А потом вдруг неожиданно обернулась к Лебедеву и развела руками, в том смысле, что сама и ответила на свой вопрос: «Вот чем ты отличаешься от них? Да ничем!»
Дома вечером Лебедев рассказал матери о том, что извинился перед завучем, но это не произвело на неё никакого впечатления. Даже более того, раздосадовало в том смысле, что сын совершенно не чувствует и не понимает её: «Ну как же так, Иван, ты же взрослый человек!»
Потом прошло ещё несколько дней, но ощущение того, что ты совершенно беспомощен и подавлен, не оставляло. Всякий раз, приходя из школы, Лебедев ждал, когда мать вернётся с работы, чтобы наконец спросить её, что именно он сделал или теперь делает не так. Он даже мысленно беседовал с ней, находя свои мысли здравыми, а доводы убедительными. Однако, когда она открывала входную дверь и сухо здоровалась, всё мгновенно рушилось. В самую последнюю минуту на Лебедева накатывало какое-то тяжёлое ощущение безнадёжности, зыбкое понимание того, что он, нет, не боится матери, но полностью зависит от неё, а потому и не имеет права голоса.
Спустя, кажется, месяц мать сама неожиданно начала разговор с Иваном.
Это был субботний вечер.
Всё началось как бы мимоходом, между делом, потому как мать готовилась к походу в «Современник» на «НЛО» с Мариной Неёловой.
Она сидела перед зеркалом и примеряла бусы, которые неспешно доставала из перламутровой шкатулки, купленной ещё её матерью, кажется, в Евпатории. Раньше Лебедев любил, пока никто не видит, высыпать из этой шкатулки всё её до одури пахнущее пудрой и женьшеневым кремом содержимое и складывать туда гильзы от автомата Калашникова, которые он выменивал у одноклассника Паши Достовалова, чей отец работал на стрельбище МВД в посёлке Алабино. Воображал себе обшитый металлическим профилем ящик с патронами, громыхал им, а также издавал звуки, напоминающие выброс пороховых газов и клацанье затвора, прятался под кровать и лежал там, как в окопе, когда над окопом проходит танк.
Итак, мать наконец выбрала украшение из тигрового глаза. Лебедев вздрогнул.
Да, он вздрогнул, и бусы тут же покатились по ступеням, по паркету, по кафельному полу и пропали в душном, пахнущем резиной и кирзой подземелье банкетки, на которой сидел Костик Торпедо.
– Ладно, погнали на «горку», костёр пожгём, – примирительно сказал Костик. После чего встал, подошёл к стальной стяжке, которая крепила вешалки к стене, повис на ней, подтянулся одиннадцать раз, затем спрыгнул и демонстративно, с сознанием выполненного долга, громко рыгнул. – Что-то есть охота.

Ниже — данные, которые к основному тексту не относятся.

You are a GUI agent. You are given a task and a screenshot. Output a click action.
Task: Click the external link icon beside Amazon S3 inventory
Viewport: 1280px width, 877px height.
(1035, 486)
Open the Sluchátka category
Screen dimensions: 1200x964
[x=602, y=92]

«Горкой» в этих краях назывался пустырь, который тянулся от Берёзовой рощи почти до самой железной дороги. Когда-то давно сюда свозили землю и глину с близлежащих стройплощадок и нагребли тем самым пологий и довольно обширный холм, однако потом место забросили, и оно запаршивело сначала непроходимым бурьяном, а вскоре и кустарником с кривыми низкорослыми деревьями.
Мать не разрешала Ивану ходить сюда.
Начинал накрапывать дождь.
С линии изредка доносились гудки маневровых тепловозов.
На единственной улице, спускавшейся от Песчаной площади в пойму упрятанной в трубы реки Таракановки, дрожа и помаргивая, зажглись блёклые фонари, пунктиром наметив кривые очертания местности.
А бетонный, бесконечной длины забор, что отделял пустырь от гаражей, надвигался из осенних сумерек как дредноут, что без разбора давит всё на своём пути.
– «Птица счастья завтрашнего дня прилетела, крыльями звеня…» – Торпедо ловко преодолел несколько едва различимых в темноте траншей и вывел Лебедева к навесу, сооружённому из огромной деревянной катушки для электрического кабеля. – Не боись, Лебедь, сейчас всё будет!
Иван смотрел на Костика Торпедо, который болел за этот футбольный клуб и всегда носил чёрно-белый шарф, который был на нём и сейчас, и думал о том, что его мать наверняка сказала бы о Тихомирове, что «он совершенно одичал». И она была бы права, но в этой дикости таилось нечто необъяснимо правильное, когда без оглядки идёшь вперёд, порой даже не смотря себе под ноги, и при этом каким-то чудесным образом не проваливаешься в ямы с мусором и в траншеи с битым стеклом и ржавой проволокой. Более того, в такие минуты становится ясно, что именно эта несвобода, читай, оглядка, и есть причина твоих неудач, которые становятся предметом долгих обсуждений и осуждений, причиной твоего плена, в котором ты оказываешься, по сути, добровольно, находишь его невыносимым и желанным одновременно.